If you have suggestions on these proposed reforms or recommendations of your own, please do not hesitate to write me back or discuss your ideas with me at one of Mark’s Monthly Meetups.
My Community Activity
I’ve been joining the peaceful protests in DC, and I spoke at an Alexandria vigil for George Floyd and other victims of police brutality. It was encouraging to see thousands in Alexandria and hundreds of thousands in DC working together for the cause. I’ve also written extensively on Facebook and Twitter about police brutality and systemic racism, and I've shared my outrage at the President’s tear-gassing and shooting peaceful protesters for his church photo op. I've tried to facilitate discussions for the community, including by hosting a Town Hall with Local Law Enforcement Leaders back in May and a Listening Session on Racism, Police Brutality, and a Path Forward. I described the first town hall in a prior newsletter, and I'll tell you about the second one below.
With Heidi Zansler, David Lord (Assistant Commonwealth's Attorney for Alexandria),
and Greg Parks (Alexandria's Clerk of Court) at a recent Black Lives Matter protest in Washington, D.C.
I will continue to facilitate these important discussions and give my constituents a forum to share their experiences, opinions, and suggestions for reform. I provide video of my most recent discussion below.
VIDEO: Listening Session on Racism, Police Brutality, and a Path Forward
Watch last week's Listening Session by clicking here.
Last Sunday's Listening Session encompassed not just issues of racial justice and police brutality and white privilege but many other related issues, such as: 1) proper teaching techniques in our schools and how to reach out to struggling students; 2) how to encourage folks in historically persecuted groups to raise their voices and make their needs known and what elected leaders can do to reach out to them; and 3) what policies we can do to improve racial justice in Alexandria.

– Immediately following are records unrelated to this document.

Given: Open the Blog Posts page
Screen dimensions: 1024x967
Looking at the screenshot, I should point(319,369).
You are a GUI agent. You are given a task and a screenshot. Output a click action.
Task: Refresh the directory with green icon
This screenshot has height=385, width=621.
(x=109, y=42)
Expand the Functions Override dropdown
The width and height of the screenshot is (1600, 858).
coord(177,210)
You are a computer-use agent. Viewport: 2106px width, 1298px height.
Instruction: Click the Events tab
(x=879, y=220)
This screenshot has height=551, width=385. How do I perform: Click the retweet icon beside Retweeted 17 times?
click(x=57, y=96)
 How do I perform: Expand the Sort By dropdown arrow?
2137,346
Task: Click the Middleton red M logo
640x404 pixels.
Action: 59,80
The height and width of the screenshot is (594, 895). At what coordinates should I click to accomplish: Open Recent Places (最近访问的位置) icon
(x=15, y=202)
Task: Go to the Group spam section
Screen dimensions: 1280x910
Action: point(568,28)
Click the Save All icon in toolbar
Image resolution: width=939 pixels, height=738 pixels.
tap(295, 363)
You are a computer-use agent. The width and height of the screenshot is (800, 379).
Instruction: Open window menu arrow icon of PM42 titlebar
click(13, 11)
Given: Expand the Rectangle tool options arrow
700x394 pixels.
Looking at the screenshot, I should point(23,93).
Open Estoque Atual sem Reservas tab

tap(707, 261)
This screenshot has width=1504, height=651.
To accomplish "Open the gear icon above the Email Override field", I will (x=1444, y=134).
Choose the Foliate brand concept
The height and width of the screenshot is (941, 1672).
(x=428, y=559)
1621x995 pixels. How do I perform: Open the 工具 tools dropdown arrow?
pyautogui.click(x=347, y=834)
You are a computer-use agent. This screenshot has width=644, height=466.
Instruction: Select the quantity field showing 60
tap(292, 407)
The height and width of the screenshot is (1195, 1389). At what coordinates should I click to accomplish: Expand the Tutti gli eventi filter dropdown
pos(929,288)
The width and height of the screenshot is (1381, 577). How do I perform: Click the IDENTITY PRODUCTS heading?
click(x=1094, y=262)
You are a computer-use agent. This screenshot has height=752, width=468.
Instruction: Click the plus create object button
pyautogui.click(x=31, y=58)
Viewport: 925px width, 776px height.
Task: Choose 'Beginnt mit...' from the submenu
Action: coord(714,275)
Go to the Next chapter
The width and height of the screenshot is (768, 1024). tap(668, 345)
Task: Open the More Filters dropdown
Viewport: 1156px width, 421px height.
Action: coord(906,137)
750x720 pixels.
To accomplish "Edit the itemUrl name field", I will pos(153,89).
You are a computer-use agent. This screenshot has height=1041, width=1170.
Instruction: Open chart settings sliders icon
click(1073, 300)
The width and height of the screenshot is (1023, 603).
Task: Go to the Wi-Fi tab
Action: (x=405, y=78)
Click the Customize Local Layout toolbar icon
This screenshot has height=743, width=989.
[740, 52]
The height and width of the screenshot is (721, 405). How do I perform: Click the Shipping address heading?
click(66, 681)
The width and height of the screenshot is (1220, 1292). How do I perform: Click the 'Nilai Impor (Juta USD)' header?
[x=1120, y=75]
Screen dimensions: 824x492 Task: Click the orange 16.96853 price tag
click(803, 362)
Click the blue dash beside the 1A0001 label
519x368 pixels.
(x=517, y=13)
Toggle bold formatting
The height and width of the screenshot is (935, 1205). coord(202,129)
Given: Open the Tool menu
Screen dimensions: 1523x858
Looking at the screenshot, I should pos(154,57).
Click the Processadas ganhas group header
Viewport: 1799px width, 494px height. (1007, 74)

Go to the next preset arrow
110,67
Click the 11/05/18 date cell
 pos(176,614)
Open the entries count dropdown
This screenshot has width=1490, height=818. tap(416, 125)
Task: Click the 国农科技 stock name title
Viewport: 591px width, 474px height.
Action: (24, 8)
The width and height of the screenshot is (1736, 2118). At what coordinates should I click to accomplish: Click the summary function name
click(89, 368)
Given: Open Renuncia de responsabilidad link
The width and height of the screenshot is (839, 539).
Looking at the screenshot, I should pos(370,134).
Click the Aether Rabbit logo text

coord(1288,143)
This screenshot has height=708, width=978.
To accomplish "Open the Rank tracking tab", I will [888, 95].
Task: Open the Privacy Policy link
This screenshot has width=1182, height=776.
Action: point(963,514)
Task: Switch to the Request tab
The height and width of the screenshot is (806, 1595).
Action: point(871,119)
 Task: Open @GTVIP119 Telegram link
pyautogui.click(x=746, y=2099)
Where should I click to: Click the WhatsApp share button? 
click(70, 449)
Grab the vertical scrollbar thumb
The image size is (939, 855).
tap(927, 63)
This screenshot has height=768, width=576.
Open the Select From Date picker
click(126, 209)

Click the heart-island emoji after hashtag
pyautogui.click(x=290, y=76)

Thank you to all who took part, including Alexandria School Board Member Meagan Alderton, who spoke about our country's "raw, brutal" history with race. She said something about George Floyd that resonated with me and I encourage you to think about: "He probably spent his entire life with a knee on his neck."
Black Lives Matter
I think most folks reading this newsletter understand that Black Lives Matter and why we must continue to say so. I think those of us with means have a responsibility to support the work of organizers who have been leading the fight to end white supremacy and police brutality for a long time. That's why I decided to join the local NAACP. You don't have to be a person of color to support the NAACP by becoming a member. And I encourage you to do so.
Donate to the Alexandria NAACP
I also urge you to support Tenants and Workers United, which focuses on empowering immigrants and other residents of Arlandria/Chirilagua:
Donate to Tenants and Workers United
We have come a long way, but we still have a lot to accomplish. Let’s work together to make sure that this time, the reforms stick. And for that, I’ll need your support not just in Virginia but across the nation. Let’s spread the word together: Black Lives Matter.
I thank you again for the honor and privilege of serving you.